Phase 6 — Adaptive context (2–4 weeks, optional)

Goal: Tier 3 from Phase 4 — per-provider tailored handoff packs using real tokenizer math instead of a byte heuristic. This is the one genuinely hard problem on the roadmap. Do not start until Phases 0–5 are shipped and users are asking for it.

Scope: new per-provider token counters, cached token measurements per file, handoff --provider claude|codex|gemini.

Open questions (resolve before starting):

  • Where do tokenizer implementations live without violating the no-runtime-deps rule? Candidates: ship as optional binaries users install themselves; emit rough counts via a single shelled-out python -c only when the user opts in.
  • How is the cache invalidated? Per-file mtime vs. content hash.

Effort: ~20+ engineer-days. Treat as a funded sprint, not an evening.


Cross-cutting concerns

Tests: every phase ships with unit tests under tests/unit/ and extends tests/integration.sh where the new surface is user-visible. No phase merges without green tests.

Docs: README lead, CHEATSHEET, and the template that init drops at the project root all stay in sync. A phase that changes user-visible behavior must ship its own docs patch in the same change.

Backward compatibility: existing .platform/ folders from prior Agentboard versions must keep working. Phase 1's schema check should warn on legacy files, not fail. A migrate command already exists — extend it, don't replace it.

Explicitly out of scope:

  • A web UI. The "Phase 3 UI" mentioned in older design notes is not on this roadmap. A TUI (Phase 2) covers the operator case; a web UI is a separate product decision.
  • Auto-ingestion from code (parsing AST, inferring domains from imports). Activation is LLM-driven on purpose — auto-ingestion fights that design.
  • Cloud sync / hosted state. Agentboard stays local-first and git-as-transport.
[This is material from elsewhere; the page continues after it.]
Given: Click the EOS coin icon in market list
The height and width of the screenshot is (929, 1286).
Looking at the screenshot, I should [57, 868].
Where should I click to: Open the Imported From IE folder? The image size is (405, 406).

Decisions that must precede work

These are prerequisites, not tasks. Each one needs a short decision-log entry (in whatever decision log the repo adopts — decisions.md at the root is fine) before the corresponding phase starts:

  1. Phase 1: schema format — shipped as bash-readable tables vs. a YAML file parsed by awk. Recommendation: bash tables for zero-dep purity.
  2. Phase 3: per-CLI enforcement strategy — runtime hook vs. git pre-commit fallback.
  3. Phase 5: concurrency primitive — flock(1) vs. git-branch-per-stream.
  4. Phase 6: tokenizer delivery — whether to relax the no-runtime-deps rule and how.

Prioritization summary

If forced to ship only the next two weeks of work, ship Phase 0 + Phase 1 + Phase 2 + Phase 4 Tier 1. That covers ~80% of the credibility gap with zero genuinely hard problems. Phases 3, 5, and 6 address real weaknesses but require research and decisions before code.